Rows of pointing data
= = = =

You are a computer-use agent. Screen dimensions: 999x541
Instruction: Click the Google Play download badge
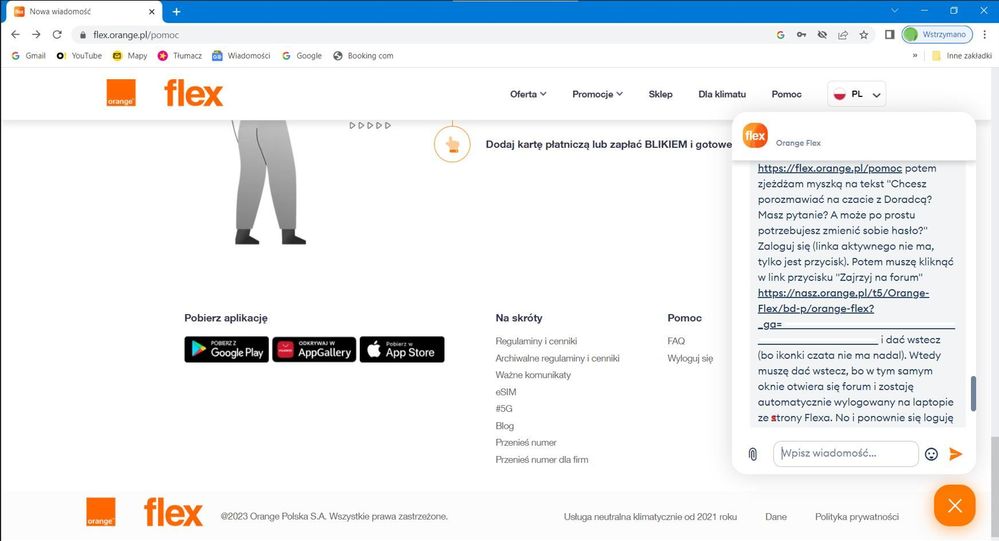pyautogui.click(x=226, y=349)
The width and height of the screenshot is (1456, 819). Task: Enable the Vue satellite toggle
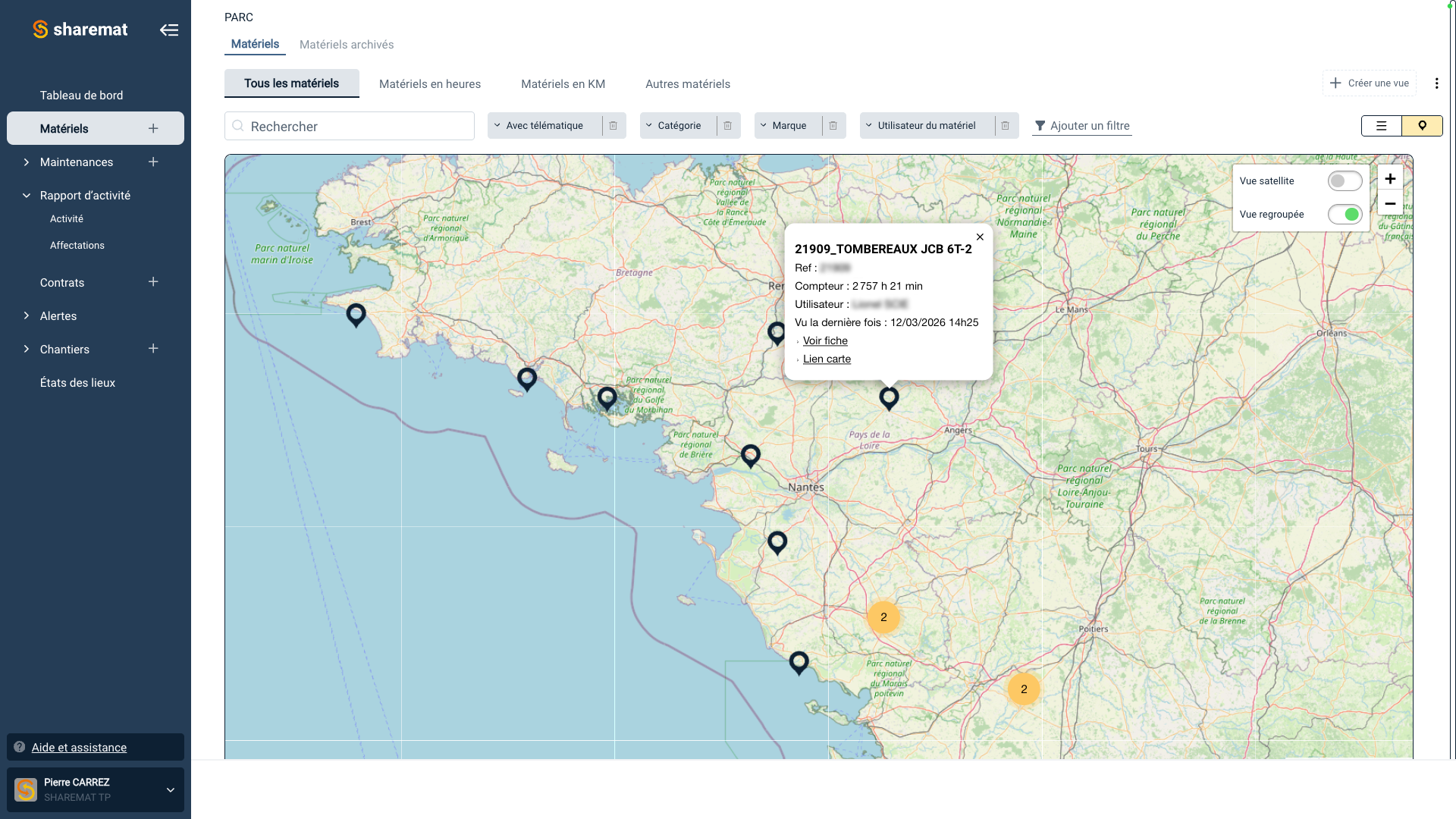pos(1345,180)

= = = =

Problem >>
Render every line of the entries above as a numbered list, skipping blank lines and leaving the pictures out.

Finished answer >>
1. You are a computer-use agent. Screen dimensions: 999x541
2. Instruction: Click the Google Play download badge
3. pyautogui.click(x=226, y=349)
4. The width and height of the screenshot is (1456, 819). Task: Enable the Vue satellite toggle
5. pos(1345,180)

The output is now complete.